To view the polled CTIX threat intel, do the following:

  1. Sign in to Splunk.

  2. From Apps on the left side of the screen, select Cyware Threat Intelligence eXchange (CTIX).

  3. On Search, use the search bar to write a query to retrieve the polled threat intel.

    For example,

    • Enter inputlookup <kvstore_collection_name> to retrieve threat intel from the selected KV store collection.

    • Enter index=<index name> sourcetype=ctix to retrieve threat intel from the selected index where the source is CTIX.

    • Enter searchctix <ioc-value> to retrieve enriched data of an indicator.

  4. Select the timeframe of the polled threat intel from the drop-down menu.

  5. Click the search icon or press the enter key on the keyboard.

The CTIX app provides a dashboard, named CTIX Indicator Dashboard, to graphically display the retrieved indicators data on Splunk.

To view the CTIX Indicator dashboard, do the following:

  1. Sign in to Splunk.

  2. From Apps on the left side of the screen, select Cyware Threat Intelligence eXchange (CTIX).

  3. Go to Dashboards and click the This App's tab.

  4. Click CTIX Indicator Dashboard.

You can view the dashboard that includes widgets to display the indicators data retrieved from CTIX.

Splunk_Dashboard.png

The dashboard includes the following widgets:

  • New Indicators Last 24 hours: Displays the number of indicators ingested into CTIX in the last 24 hours.

  • New Indicators Last 7 days: Displays the number of indicators ingested into CTIX in the last 7 days.

  • New Indicators Last 30 days: Displays the number of indicators ingested into CTIX in the last 30 days.

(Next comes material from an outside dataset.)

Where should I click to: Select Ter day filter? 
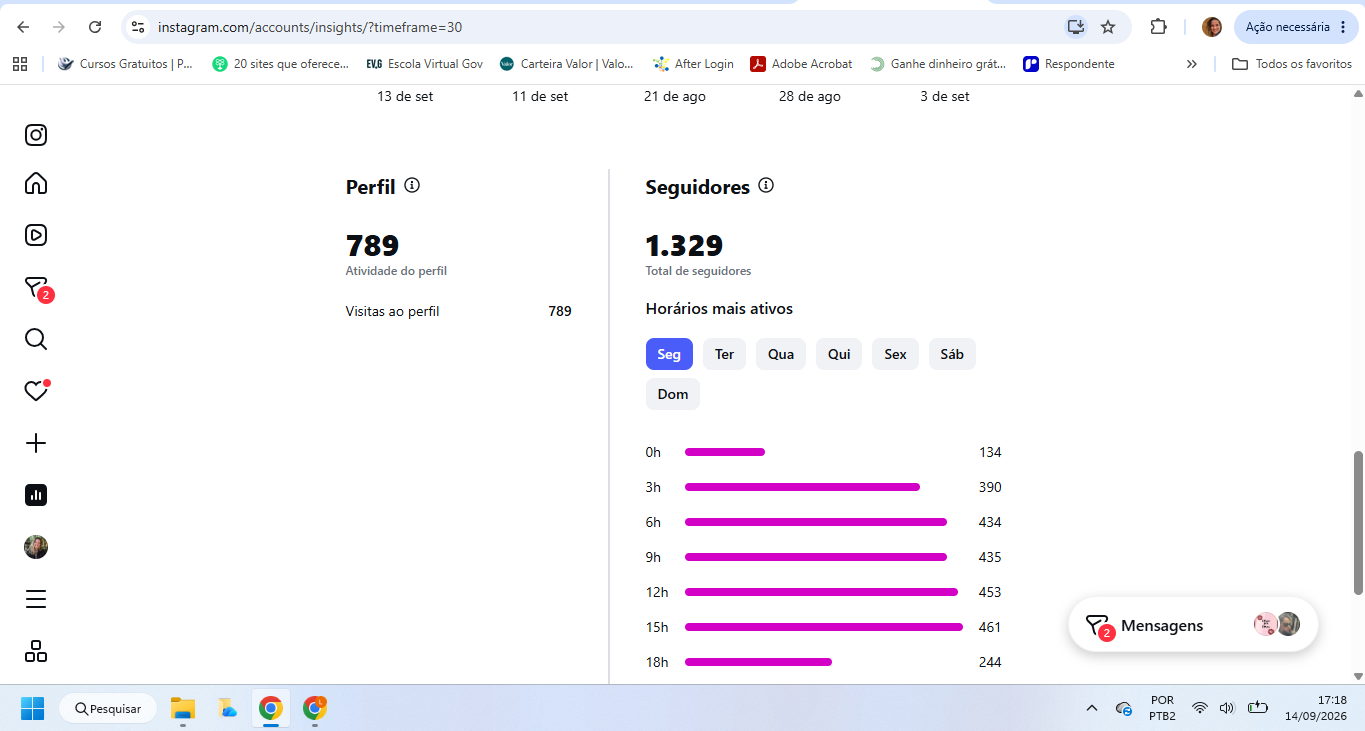pos(725,354)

  • Total IOC Count: Displays the total number of indicators available on CTIX.

  • Allowed IOC Count: Displays the total number of allowed indicators available on CTIX.

  • Deprecated IOC Count: Displays the total number of deprecated indicators available on CTIX.

  • IOC Count Timeline Chart: Displays the number of indicators ingested into CTIX with respect to a specific period of time.

  • IOC Count by Source: Displays the number of indicators reported by various sources.

  • Source-based Timeline Chart: Displays the number of indicators reported by various sources with respect to a specific period of time.

  • IOC Count by Type: Displays the number of indicators reported by the indicator type.

  • IOC Type-based Timeline Chart: Displays the number of indicators reported by the indicator type with respect to a specific period of time.

Changelog

17 December, 2024

The Cyware Threat Intelligence eXchange (CTIX) app is now upgraded to version 3.2.1 in Splunk Cloud, ensuring compatibility by addressing vetting requirements and upgrading to Splunk Python SDK 2.0.2.